I draw a shallow, ragged breath.

Screw. This.

For the sake of my career, I’ve been obliged to put on a front for years. There was no getting around it—Phil Graham is one of the biggest names in American hockey. It was either air all our trauma for the world to see or fake the happy family. I’d chosen the latter, because the former is too…Christ, it’s too humiliating.

The idea of the entire world viewing me as some sort of victim makes me want to throw up. Hannah has brought it up before, asking if maybe it’s time to let my father’s actions come to light, to let everyone know what kind of man they’ve been deifying. But at what cost? Suddenly I go from being “hockey player” to “the hockey player whose daddy used to beat him up.” I want to be judged for my skills on the ice, not dissected and pitied. I don’t want strangers knowing my business. I feel sick just thinking about it.
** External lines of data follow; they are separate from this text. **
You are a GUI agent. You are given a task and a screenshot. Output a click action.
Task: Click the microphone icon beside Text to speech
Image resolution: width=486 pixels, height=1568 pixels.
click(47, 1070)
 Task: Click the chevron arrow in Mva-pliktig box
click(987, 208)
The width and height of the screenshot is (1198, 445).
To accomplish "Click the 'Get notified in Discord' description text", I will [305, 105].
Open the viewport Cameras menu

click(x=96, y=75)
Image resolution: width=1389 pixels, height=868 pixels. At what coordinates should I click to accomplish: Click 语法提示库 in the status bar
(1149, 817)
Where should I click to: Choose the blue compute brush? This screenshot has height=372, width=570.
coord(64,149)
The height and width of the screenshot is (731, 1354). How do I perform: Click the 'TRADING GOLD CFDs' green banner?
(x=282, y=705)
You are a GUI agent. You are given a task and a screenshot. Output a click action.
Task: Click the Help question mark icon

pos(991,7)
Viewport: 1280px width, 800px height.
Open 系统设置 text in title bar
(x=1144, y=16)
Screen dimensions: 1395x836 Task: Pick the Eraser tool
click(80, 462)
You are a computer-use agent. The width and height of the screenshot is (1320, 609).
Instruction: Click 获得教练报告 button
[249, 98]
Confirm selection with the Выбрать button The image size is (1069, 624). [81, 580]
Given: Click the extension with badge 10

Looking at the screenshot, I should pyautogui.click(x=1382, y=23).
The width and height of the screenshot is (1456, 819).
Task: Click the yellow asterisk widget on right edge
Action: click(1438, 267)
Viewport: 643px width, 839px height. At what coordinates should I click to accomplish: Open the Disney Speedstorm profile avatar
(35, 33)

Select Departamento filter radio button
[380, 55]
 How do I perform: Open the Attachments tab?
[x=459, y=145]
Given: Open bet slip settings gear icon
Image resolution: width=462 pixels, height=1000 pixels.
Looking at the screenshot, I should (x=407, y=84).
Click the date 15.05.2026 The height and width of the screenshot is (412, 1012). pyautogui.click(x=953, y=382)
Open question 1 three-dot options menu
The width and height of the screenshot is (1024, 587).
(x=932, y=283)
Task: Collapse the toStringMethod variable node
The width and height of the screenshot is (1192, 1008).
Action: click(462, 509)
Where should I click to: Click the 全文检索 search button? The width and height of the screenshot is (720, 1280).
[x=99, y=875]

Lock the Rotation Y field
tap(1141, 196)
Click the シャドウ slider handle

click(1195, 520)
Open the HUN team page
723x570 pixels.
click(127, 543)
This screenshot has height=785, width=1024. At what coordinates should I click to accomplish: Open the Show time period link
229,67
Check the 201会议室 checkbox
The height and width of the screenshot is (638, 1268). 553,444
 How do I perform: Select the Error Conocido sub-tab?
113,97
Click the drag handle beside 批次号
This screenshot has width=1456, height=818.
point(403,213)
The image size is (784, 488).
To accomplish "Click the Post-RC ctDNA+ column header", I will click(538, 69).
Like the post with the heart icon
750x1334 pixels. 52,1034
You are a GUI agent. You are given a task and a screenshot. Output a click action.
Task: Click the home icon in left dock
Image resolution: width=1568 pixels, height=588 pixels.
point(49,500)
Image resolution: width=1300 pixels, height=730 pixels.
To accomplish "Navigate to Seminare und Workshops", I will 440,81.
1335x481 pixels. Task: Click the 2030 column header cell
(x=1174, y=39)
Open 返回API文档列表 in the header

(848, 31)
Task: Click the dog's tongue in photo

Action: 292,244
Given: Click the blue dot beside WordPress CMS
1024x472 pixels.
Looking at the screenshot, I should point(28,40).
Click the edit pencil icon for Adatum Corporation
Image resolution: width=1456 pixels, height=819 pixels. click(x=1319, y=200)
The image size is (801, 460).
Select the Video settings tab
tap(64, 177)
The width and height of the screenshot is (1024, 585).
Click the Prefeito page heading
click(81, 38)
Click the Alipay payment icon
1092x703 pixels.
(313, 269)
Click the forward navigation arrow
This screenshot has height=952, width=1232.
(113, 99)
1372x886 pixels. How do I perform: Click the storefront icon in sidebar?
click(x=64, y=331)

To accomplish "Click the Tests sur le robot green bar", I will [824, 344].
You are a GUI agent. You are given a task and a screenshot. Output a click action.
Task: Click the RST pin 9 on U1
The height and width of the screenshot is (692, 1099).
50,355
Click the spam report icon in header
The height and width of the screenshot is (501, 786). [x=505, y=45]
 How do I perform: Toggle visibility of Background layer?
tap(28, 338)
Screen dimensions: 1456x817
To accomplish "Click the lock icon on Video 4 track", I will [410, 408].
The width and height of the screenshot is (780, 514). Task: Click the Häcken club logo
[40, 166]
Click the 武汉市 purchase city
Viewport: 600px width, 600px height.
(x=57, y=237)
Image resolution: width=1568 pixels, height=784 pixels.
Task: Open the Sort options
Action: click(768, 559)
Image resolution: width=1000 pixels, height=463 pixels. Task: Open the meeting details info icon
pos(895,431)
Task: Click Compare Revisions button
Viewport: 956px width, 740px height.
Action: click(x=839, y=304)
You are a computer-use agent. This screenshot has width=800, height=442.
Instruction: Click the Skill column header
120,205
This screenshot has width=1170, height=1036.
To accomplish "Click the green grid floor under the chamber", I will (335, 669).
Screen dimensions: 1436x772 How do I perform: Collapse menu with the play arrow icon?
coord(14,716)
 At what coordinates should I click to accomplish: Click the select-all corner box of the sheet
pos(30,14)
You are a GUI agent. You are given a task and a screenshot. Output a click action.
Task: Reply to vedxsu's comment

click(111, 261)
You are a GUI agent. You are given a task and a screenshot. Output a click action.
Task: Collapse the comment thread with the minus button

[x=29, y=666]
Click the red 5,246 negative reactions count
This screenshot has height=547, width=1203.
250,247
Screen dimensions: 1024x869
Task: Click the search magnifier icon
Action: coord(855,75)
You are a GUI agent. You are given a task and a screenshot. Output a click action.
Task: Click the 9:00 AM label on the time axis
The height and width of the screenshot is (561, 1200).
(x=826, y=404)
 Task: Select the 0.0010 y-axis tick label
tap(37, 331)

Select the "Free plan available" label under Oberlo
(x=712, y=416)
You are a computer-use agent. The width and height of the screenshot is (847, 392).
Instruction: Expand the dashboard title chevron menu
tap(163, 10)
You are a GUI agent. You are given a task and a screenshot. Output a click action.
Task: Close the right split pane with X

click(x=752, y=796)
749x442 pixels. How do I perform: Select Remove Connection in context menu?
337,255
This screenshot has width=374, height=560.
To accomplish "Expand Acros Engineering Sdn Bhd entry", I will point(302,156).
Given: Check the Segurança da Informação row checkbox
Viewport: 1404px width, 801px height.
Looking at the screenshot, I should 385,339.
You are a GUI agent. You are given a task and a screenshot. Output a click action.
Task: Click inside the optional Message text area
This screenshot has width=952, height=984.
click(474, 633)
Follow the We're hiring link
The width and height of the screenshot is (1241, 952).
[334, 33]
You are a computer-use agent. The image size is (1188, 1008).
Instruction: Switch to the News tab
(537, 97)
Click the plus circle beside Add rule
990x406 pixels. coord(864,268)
These past few years, I’d been fine playing along, putting on that front. Now, for some inexplicable reason, my dad seems intent on making my life especially difficult.

The last thing I want, however, is some nosy sports reporter snooping around in my life. If they track down Coach Jensen at Briar University, I have no doubt my old coach would have my back. Chad Jensen is tight-lipped on a good day. If someone showed up in his arena asking for gossip about a former player, he’d rip them a new one. But I can’t say the same for everyone in my life. I played with a lot of guys at Briar who knew I had a violent history with my father.

So despite the acid rising in the back of my throat, I have no choice but to do exactly what that asshole expected when he concocted this farce.

“Fine,” I tell Landon. Hating every word as it comes off my tongue. “I’ll do it.”

After we get off the phone, I pull up my father’s name on my contacts list. I can’t remember the last time I actually called him. But if he’s roping me into this, I’m not going quietly.

“Garrett. Good to hear from you. Ready to hit some balls?” he says, so goddamn unbothered, it spikes my already-heightened anger. He isn’t even involved in the tournament, but he makes it his business to always know what I’m up to.

“What the hell are you playing at?” My voice is low. The rage barely restrained.

“I’m sorry?”

He seriously has the nerve to play dumb? “This interview nonsense. Why?”

“They came to me,” he replies with feigned innocence. “Didn’t see a good reason to say no.”